Monday 22nd July 2019
quotequote all
Right another Vanguard LS question.

My dad died a few years ago leaving my mum with a whole bunch of funds in a S&S ISA.

On his death bed he suggested I move it all to Vanguard LS 40 for her to simplify the management.

Can anyone comment on the risk involved in moving all her eggs from one platform (but spread across many funds), to a single fund with a single platform?

Is there a risk that Vanguard does a Woodford?

Should I be looking to have a spread of LS-like funds on a couple of platforms instead?

Testaburger

3,683 posts

198 months

Monday 22nd July 2019
quotequote all
was8v said:
Right another Vanguard LS question.

My dad died a few years ago leaving my mum with a whole bunch of funds in a S&S ISA.

On his death bed he suggested I move it all to Vanguard LS 40 for her to simplify the management.

Can anyone comment on the risk involved in moving all her eggs from one platform (but spread across many funds), to a single fund with a single platform?

Is there a risk that Vanguard does a Woodford?

Should I be looking to have a spread of LS-like funds on a couple of platforms instead?
There’s zero chance of Lifestrategy doing a Woodford, for a few reasons.
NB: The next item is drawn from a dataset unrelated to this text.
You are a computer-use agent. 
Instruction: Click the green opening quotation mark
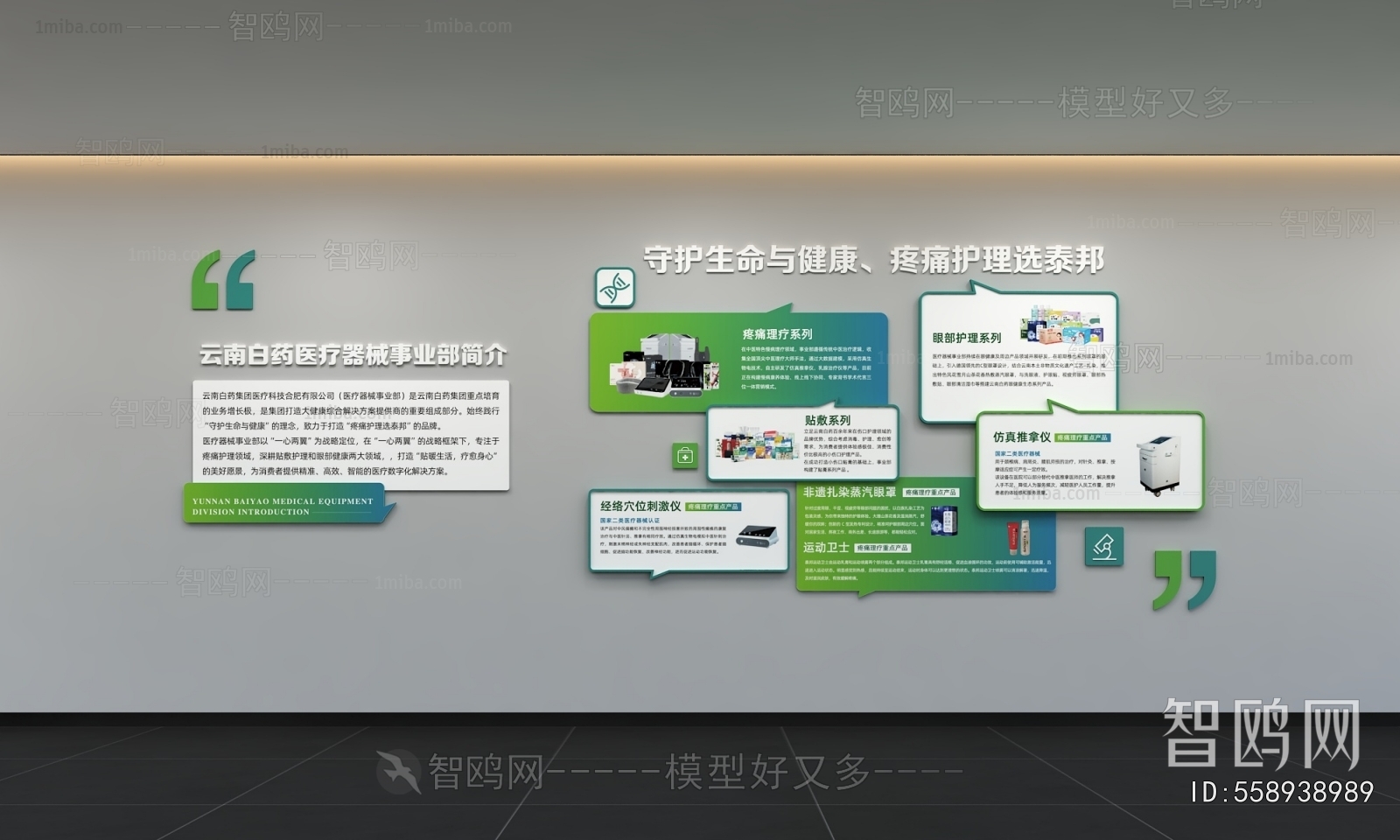pyautogui.click(x=223, y=281)
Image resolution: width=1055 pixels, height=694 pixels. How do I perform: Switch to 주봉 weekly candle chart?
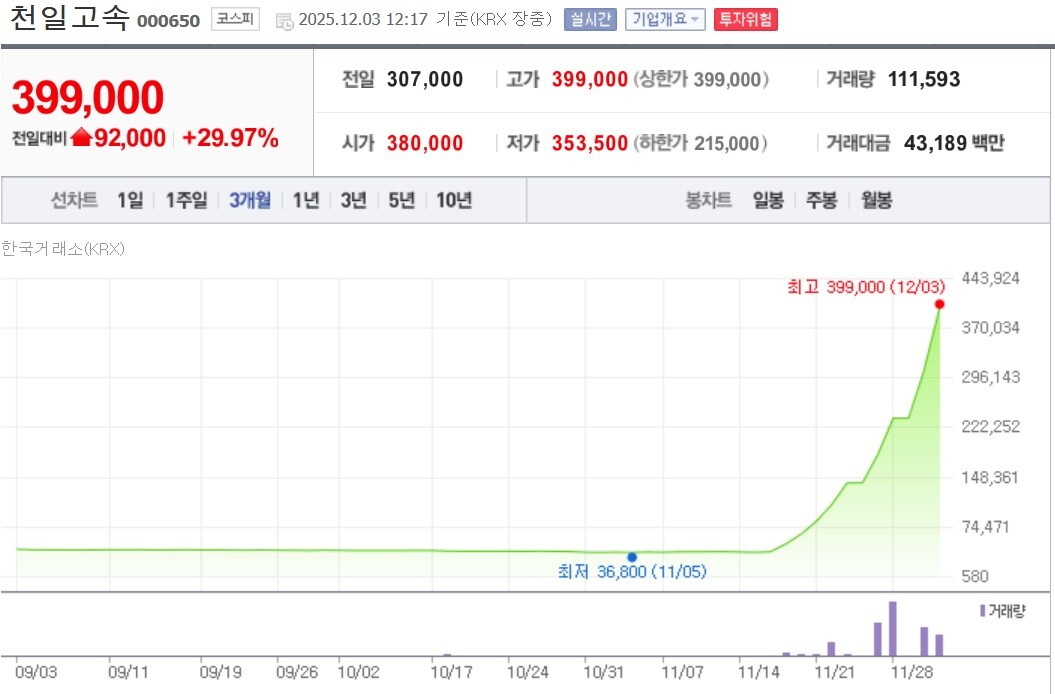pos(821,200)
Chiefly, though, is that LS is diversified globally across several thousand companies and in fact, other funds. It’s then frequently balanced by their managers to maintain the sector/geographic weightings.. It may go down as well as up, but the idea behind it is that it will outperform global growth. Woodford has/had 105 (I think) holdings, many of them illiquid, and very risky. Think biotech startups.

It’s also very cheap to invest in, and I’ve found their customer services people excellent.

Also look up Intelligent Money on PH. They offer a couple of alternatives to LS and their head honcho (Julian) is on here, and is always more than willing to give you helpful advice and pointers.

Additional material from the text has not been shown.